Objective: To evaluate the efficacy and adverse reactions of licartin with repeated administration in treatment of hepatocellular carcinoma (HCC) patients after liver transplantation. Methods: Clinical data of 60 patients after liver transplantation with licartin in Tianjin First Central Hospital from December 2012 to December 2016 were collected and analyzed.The patients were divided into A group(received single therapy, n=45)and B group(received repeated therapy with equal or greater than twice, n=15). The results of blood routine examination, liver function and thyroid function between the two groups(1 week before treatment, 2, 4 and 8 weeks after treatment) were compared. Survival time and adverse reactions were statistically analyzed. Results: There was no significant statistical difference on age, gender and AFP between the two groups(all P>0.05). Compared to baseline level 1 week before treatment, platelet levels were reduced 2 weeks after treatment, and gradually recovered to baseline level at 8 weeks(F=50.42 and 61.71, all P<0.05); 4 weeks after treatment, the alanine aminotransferase and total bilirubin levels were increased to a certain extent and recovered to baseline at 8 weeks(F=5.42 and 3.39, 8.95 and 6.84, all P<0.05). Thyroid function injury ratio for the two groups were 8.9% and 8.6%. No serious adverse reactions occurred, and mild adverse reactions could be tolerated with spontaneous remission or symptomatic treatment. There was no significant statistical difference between the two groups(χ2=0.459-1.0, all P>0.05). The median survival time was 34.0 months for A group, the 6-, 12-, 18-, 24-, 36- and 48-month overall survival rates for the two groups were 93.3%, 86.6%, 73.3%, 62.2%, 48.9%, 33.3% and 100%, 93.3%, 86.7%, 80.0%, 66.7%, 66.7%, respectively (χ2=4.324, P=0.038). HCC in situ recurrence rate for the two groups were 15.6% and 13.3%(χ2=1.0, P=0.601). The incidence of hepatocellular metastasis for the two groups were 22.2% and 20.0%(χ2=1.0, P=0.585). Conclusion: Repeated licartin administration could prevent HCC recurrence and prolong survival with satisfactory safety.

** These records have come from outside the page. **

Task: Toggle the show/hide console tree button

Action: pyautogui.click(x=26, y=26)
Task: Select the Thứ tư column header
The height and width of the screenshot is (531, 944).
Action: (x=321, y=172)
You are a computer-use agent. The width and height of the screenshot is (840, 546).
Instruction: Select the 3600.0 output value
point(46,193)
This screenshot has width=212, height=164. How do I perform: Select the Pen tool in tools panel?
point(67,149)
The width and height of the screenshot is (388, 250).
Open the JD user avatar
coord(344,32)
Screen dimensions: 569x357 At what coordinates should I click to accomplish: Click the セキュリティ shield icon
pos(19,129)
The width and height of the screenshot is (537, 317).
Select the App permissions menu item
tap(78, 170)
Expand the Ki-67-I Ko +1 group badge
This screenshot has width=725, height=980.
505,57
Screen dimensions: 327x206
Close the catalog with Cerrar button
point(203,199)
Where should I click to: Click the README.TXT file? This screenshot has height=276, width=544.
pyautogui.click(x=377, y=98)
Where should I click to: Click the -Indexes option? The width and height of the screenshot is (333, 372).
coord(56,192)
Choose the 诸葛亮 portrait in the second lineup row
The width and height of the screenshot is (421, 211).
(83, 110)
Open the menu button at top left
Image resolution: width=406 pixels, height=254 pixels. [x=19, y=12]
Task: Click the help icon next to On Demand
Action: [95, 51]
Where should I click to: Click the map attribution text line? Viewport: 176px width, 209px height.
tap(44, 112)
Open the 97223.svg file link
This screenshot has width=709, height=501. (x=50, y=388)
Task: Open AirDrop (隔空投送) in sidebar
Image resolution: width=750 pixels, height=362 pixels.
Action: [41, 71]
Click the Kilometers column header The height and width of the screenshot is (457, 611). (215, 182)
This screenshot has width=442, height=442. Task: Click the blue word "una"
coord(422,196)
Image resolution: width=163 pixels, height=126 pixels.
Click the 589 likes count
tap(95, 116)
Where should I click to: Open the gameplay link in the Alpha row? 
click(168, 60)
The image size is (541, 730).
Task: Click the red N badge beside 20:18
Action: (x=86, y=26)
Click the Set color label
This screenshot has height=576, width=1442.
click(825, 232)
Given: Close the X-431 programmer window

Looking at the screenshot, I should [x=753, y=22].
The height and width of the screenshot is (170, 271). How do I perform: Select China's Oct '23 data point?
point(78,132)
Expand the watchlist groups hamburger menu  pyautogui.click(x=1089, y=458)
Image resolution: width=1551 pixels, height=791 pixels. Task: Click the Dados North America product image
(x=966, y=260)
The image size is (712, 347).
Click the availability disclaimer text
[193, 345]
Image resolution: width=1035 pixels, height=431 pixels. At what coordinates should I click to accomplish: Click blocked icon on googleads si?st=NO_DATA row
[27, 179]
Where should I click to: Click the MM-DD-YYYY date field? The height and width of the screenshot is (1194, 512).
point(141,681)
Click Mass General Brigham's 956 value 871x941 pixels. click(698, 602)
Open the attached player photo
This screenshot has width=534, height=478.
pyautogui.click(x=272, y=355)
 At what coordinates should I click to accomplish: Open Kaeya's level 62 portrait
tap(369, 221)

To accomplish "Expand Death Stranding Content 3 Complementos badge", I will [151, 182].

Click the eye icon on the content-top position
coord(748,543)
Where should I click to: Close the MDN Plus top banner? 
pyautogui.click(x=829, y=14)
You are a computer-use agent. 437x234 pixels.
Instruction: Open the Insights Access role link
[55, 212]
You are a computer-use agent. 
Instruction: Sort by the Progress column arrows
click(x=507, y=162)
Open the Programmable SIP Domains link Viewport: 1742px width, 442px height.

目的: 探讨肝癌肝移植术后患者接受不同频次利卡汀治疗的疗效和不良反应。 方法: 回顾性分析天津市第一中心医院2012年12月至2016年12月60例原发性肝癌肝移植术后接受利卡汀治疗患者的临床资料。根据利卡汀治疗频次分为A组:单次治疗组(治疗1次,45例)和B组:多次治疗组(治疗≥2次,15例)。对治疗前1周、治疗后2、4和8周两组的血常规、肝功能及甲状腺功能进行比较,对比观察治疗后的疗效和不良反应。 结果: 两组的性别、年龄、甲胎蛋白水平等差异均无统计学意义(均P>0.05)。与治疗前1周的基线水平相比,两组治疗后2周血小板计数减少,8周时恢复到基线水平(F=50.42和61.71,P<0.05);治疗后4周丙氨酸移氨酶和总胆红素均有一定程度增高,8周时恢复到基线水平(F=5.42和3.39、8.95和6.84,均P<0.05);甲状腺功能损伤者所占比例分别为8.9%和8.6%。两组均无严重不良反应发生,治疗后短期内各种轻微不良反应可自行缓解或对症处理后消失,组间差异无统计学意义(χ2=0.459~1.0,均P>0.05)。A组中位生存期为34.0个月,移植后6、12、18、24、36、48个月的累计生存率分别为93.3%、86.6%、73.3%、62.2%、48.9%、33.3%;B组移植后6、12、18、24、36、48个月的累计生存率分别为100%、93.3%、86.7%、80.0%、66.7%、66.7%,组间对比差异有统计学意义(χ2=4.324,P=0.038)。两组肝癌原位复发率分别为15.6%和13.3%(χ2=1.0,P=0.601),肝外转移的发生率分别为22.2%和20.0%(χ2=1.0,P=0.585)。 结论: 多次利卡汀治疗能够延长肝癌肝移植患者的生存期,同时具有良好的安全性。.
Keywords: Carcinoma, hepatocellular; Licartin; Liver transplantation; Radioimmunotherapy.